> Collected data:

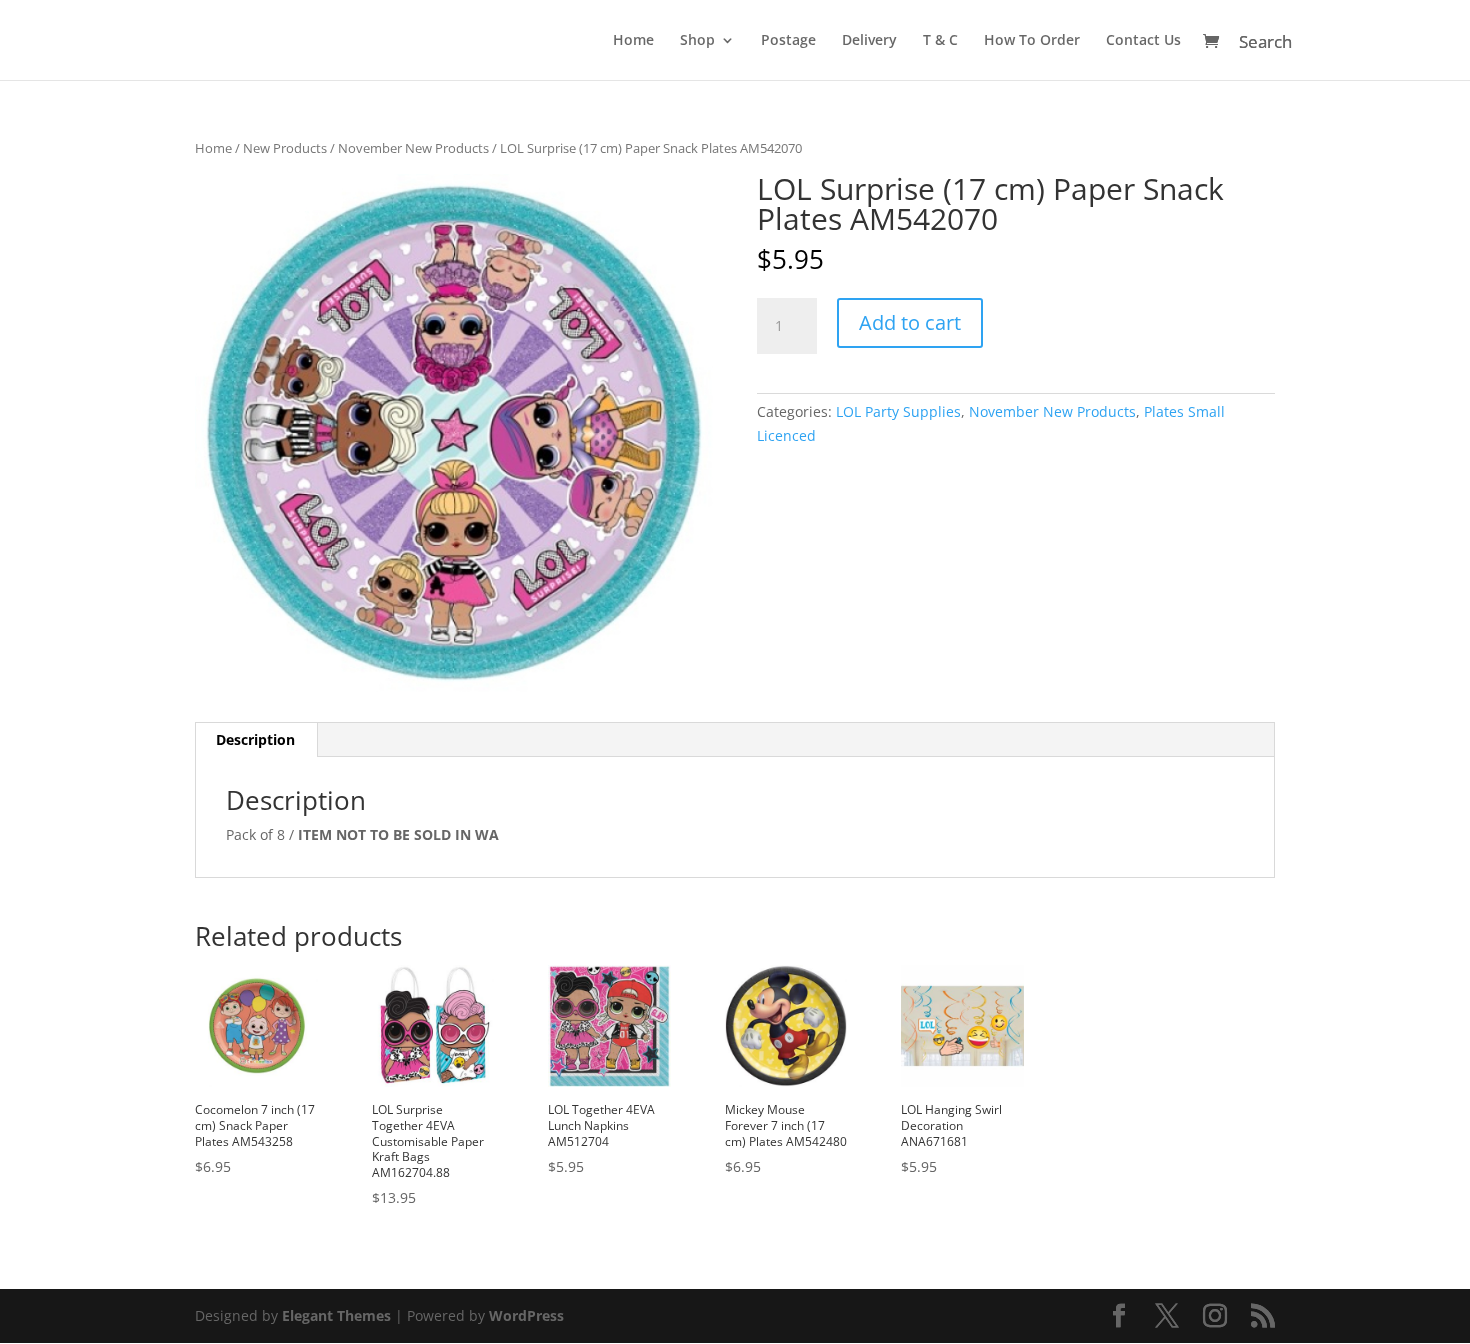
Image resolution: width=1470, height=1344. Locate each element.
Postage (788, 41)
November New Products (413, 148)
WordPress (526, 1315)
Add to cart (910, 322)
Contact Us (1143, 41)
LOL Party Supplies (898, 411)
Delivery (869, 41)
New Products (285, 148)
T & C (940, 41)
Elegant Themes (336, 1315)
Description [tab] (255, 739)
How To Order (1032, 41)
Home (633, 41)
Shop (697, 41)
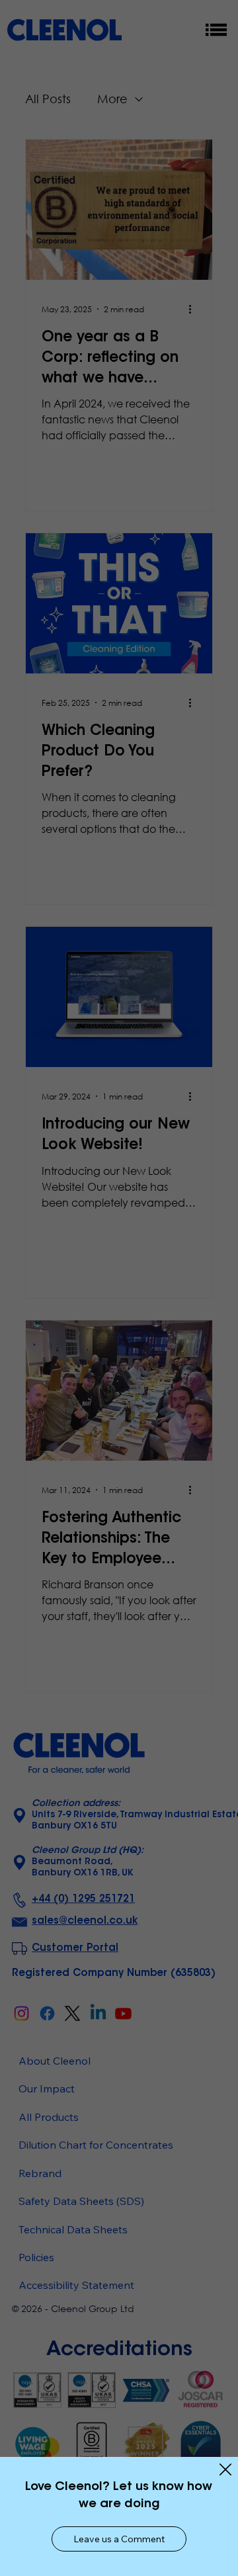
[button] (119, 2539)
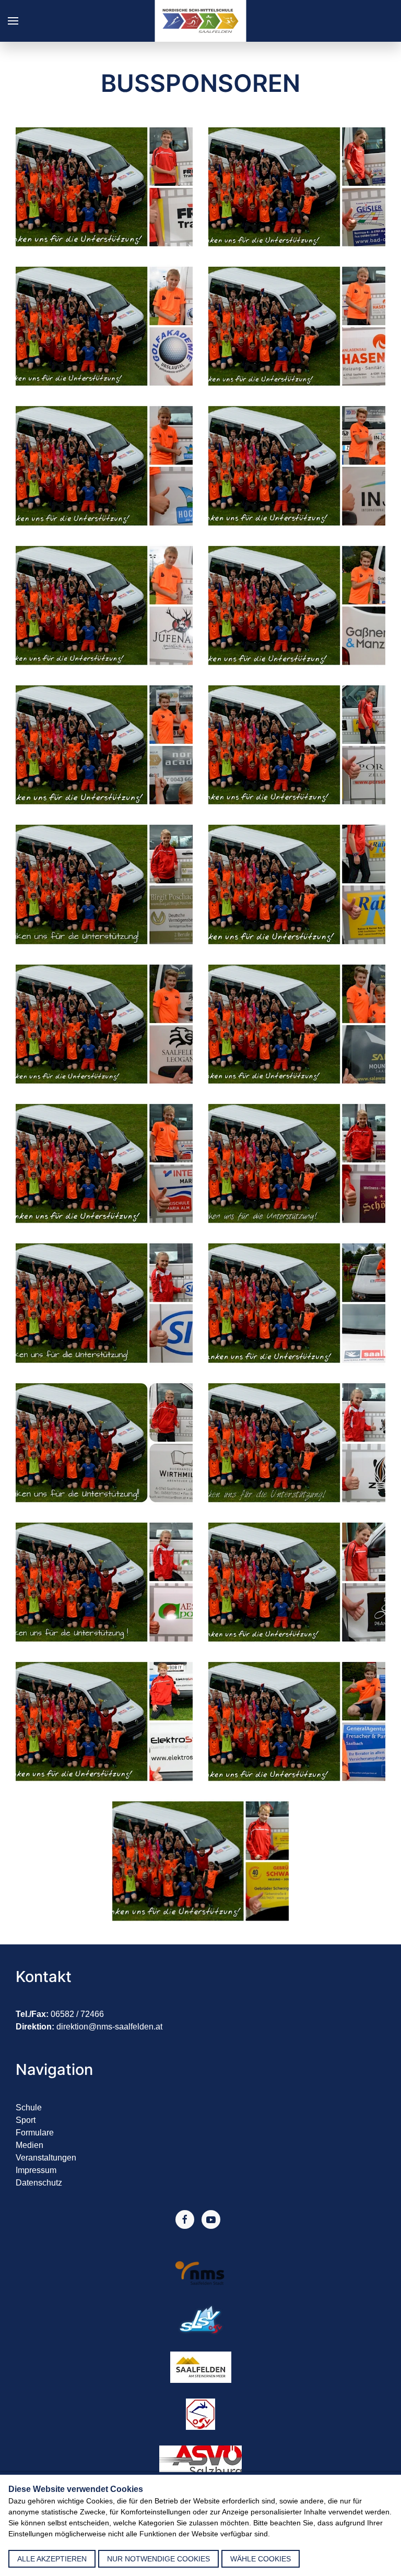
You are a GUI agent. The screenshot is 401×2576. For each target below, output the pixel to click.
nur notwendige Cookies (158, 2559)
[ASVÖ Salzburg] (200, 2460)
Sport (26, 2120)
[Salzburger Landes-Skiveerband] (200, 2319)
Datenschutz (39, 2182)
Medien (29, 2145)
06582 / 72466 (77, 2014)
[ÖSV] (200, 2413)
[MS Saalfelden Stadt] (200, 2272)
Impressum (36, 2170)
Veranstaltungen (46, 2157)
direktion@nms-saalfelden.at (109, 2026)
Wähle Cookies (260, 2559)
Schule (29, 2107)
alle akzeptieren (52, 2559)
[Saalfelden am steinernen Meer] (200, 2366)
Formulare (35, 2132)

> Problem to work on: Give every entry above again, exactly, and keep all pictures out of it.

> Written answer:
Image resolution: width=1470, height=1344. Locate each element.
Postage (788, 41)
November New Products (413, 148)
WordPress (526, 1315)
Add to cart (910, 322)
Contact Us (1143, 41)
LOL Party Supplies (898, 411)
Delivery (869, 41)
New Products (285, 148)
T & C (940, 41)
Elegant Themes (336, 1315)
Description [tab] (255, 739)
How To Order (1032, 41)
Home (633, 41)
Shop (697, 41)
[button] (119, 2539)
You are a GUI agent. The screenshot is 401×2576. For each target below, output the pixel to click.
nur notwendige Cookies (158, 2559)
[ASVÖ Salzburg] (200, 2460)
Sport (26, 2120)
[Salzburger Landes-Skiveerband] (200, 2319)
Datenschutz (39, 2182)
Medien (29, 2145)
06582 / 72466 (77, 2014)
[ÖSV] (200, 2413)
[MS Saalfelden Stadt] (200, 2272)
Impressum (36, 2170)
Veranstaltungen (46, 2157)
direktion@nms-saalfelden.at (109, 2026)
Wähle Cookies (260, 2559)
Schule (29, 2107)
alle akzeptieren (52, 2559)
[Saalfelden am steinernen Meer] (200, 2366)
Formulare (35, 2132)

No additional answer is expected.